Set problem: The option agreement excerpt below has a section titled "Amendments to Option." List every action that section says the Board of Directors may take with respect to the Option.

Document excerpt:
________________________
5. Adjustment to Option Stock. The Board of Directors may make
adjustments in the terms and conditions of, and the criteria included in, this
Option in recognition of unusual or nonrecurring events (including, without
limitation, the events described in Section 4.2 of the Plan) affecting the
Company or the financial statements of the Company or of changes in applicable
laws, regulations, or accounting principles, whenever the Committee determines
that such adjustments are appropriate in order to prevent dilution or
enlargement of the benefits or potential benefits intended to be made available
under the Plan.
6. Amendments to Option. Subject to the restrictions contained in
Sections 6.2 and 14 of the Plan, the Board of Directors may waive any conditions
or rights under, amend any terms of, or alter, suspend, discontinue, cancel or
terminate, the Option, prospectively or retroactively; provided that any such
waiver, amendment, alteration, suspension, discontinuance, cancellation or
termination that would adversely affect the rights of the Optionee or any holder
or beneficiary of the Option shall not to that extent be effective without the
consent of the Optionee, holder or beneficiary affected.
________________________
Data excerpts:
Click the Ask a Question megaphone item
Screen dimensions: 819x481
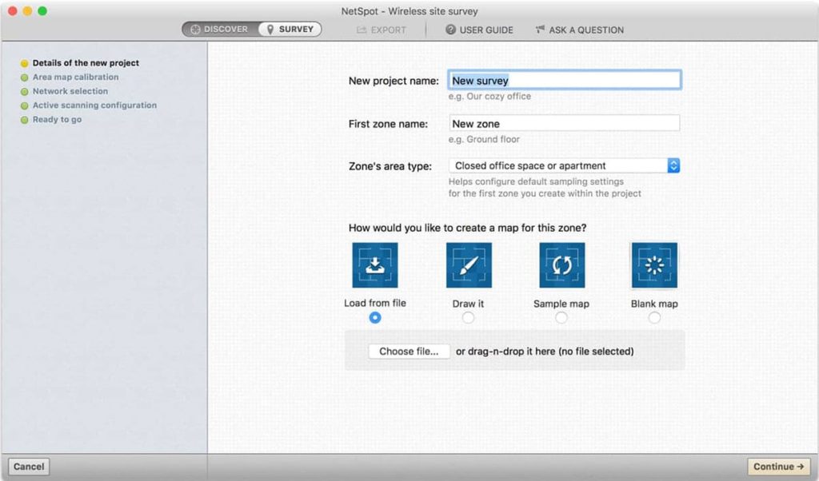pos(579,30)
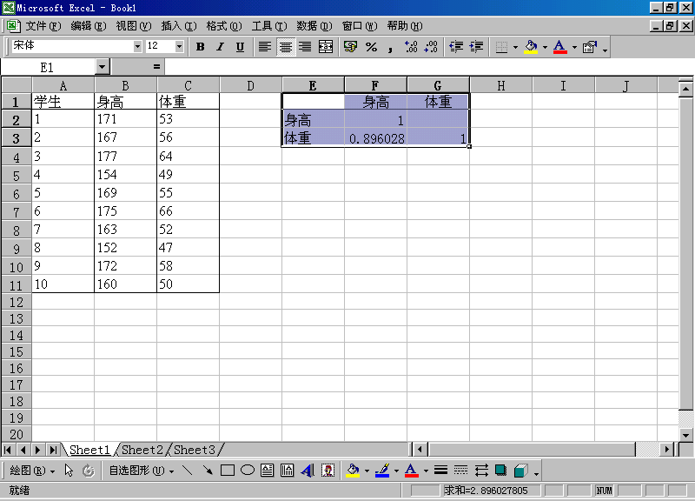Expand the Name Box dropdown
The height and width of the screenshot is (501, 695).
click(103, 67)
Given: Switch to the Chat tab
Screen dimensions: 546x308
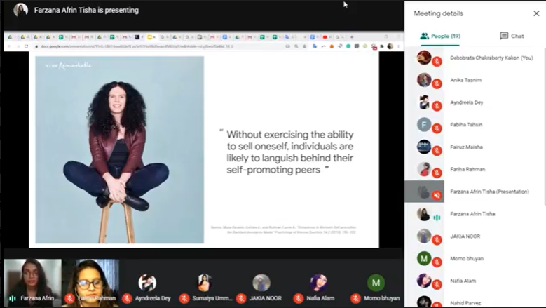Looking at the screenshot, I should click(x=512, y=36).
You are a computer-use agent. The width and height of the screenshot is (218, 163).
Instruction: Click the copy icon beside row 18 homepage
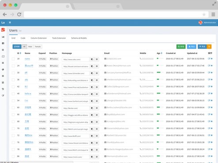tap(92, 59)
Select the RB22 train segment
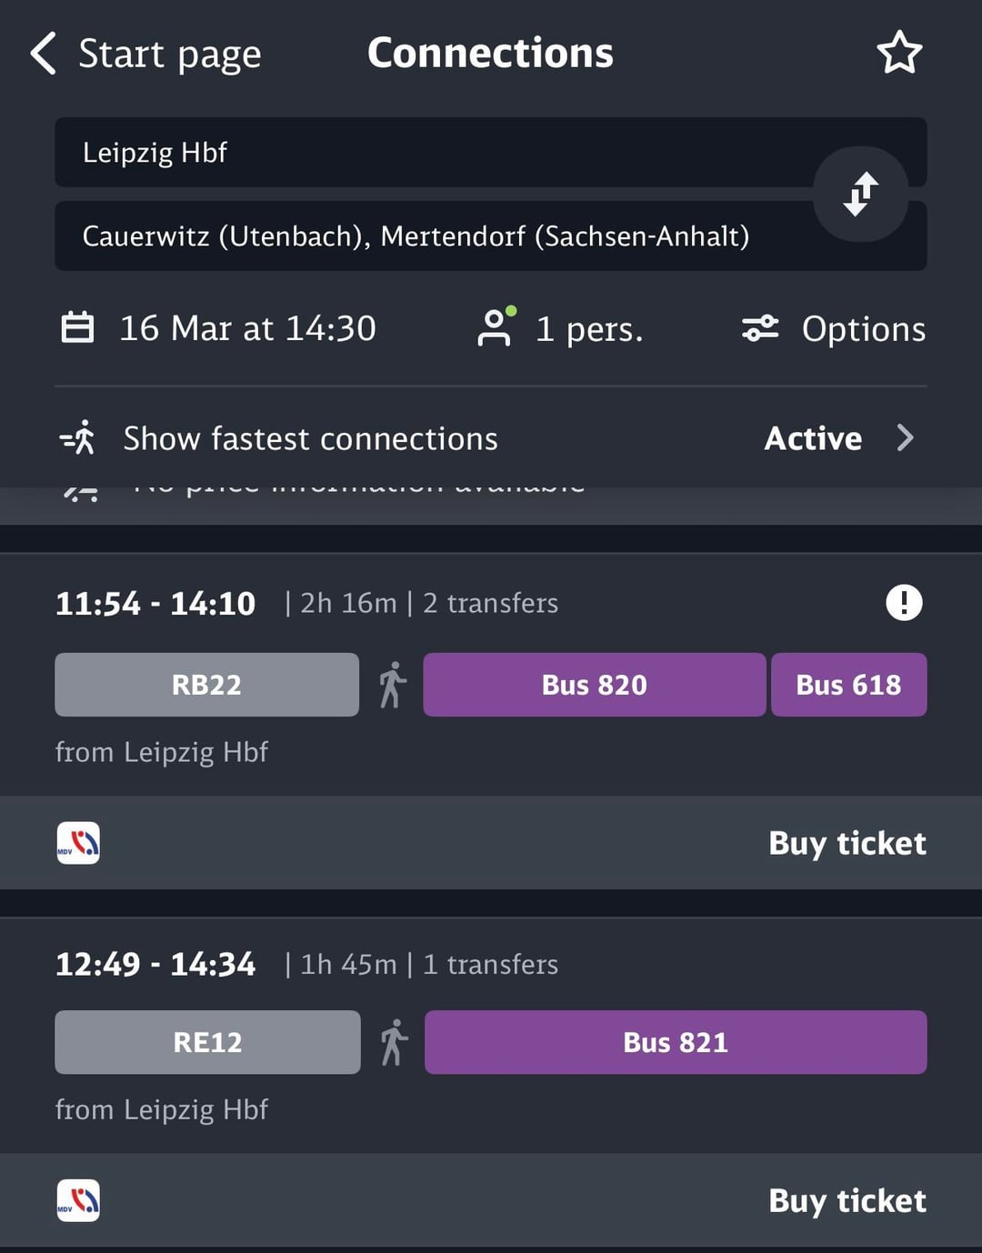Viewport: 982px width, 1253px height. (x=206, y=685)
________________________
Reply:
- Waive any conditions or rights under the Option
- Amend any terms of the Option
- Alter the Option
- Suspend the Option
- Discontinue the Option
- Cancel the Option
- Terminate the Option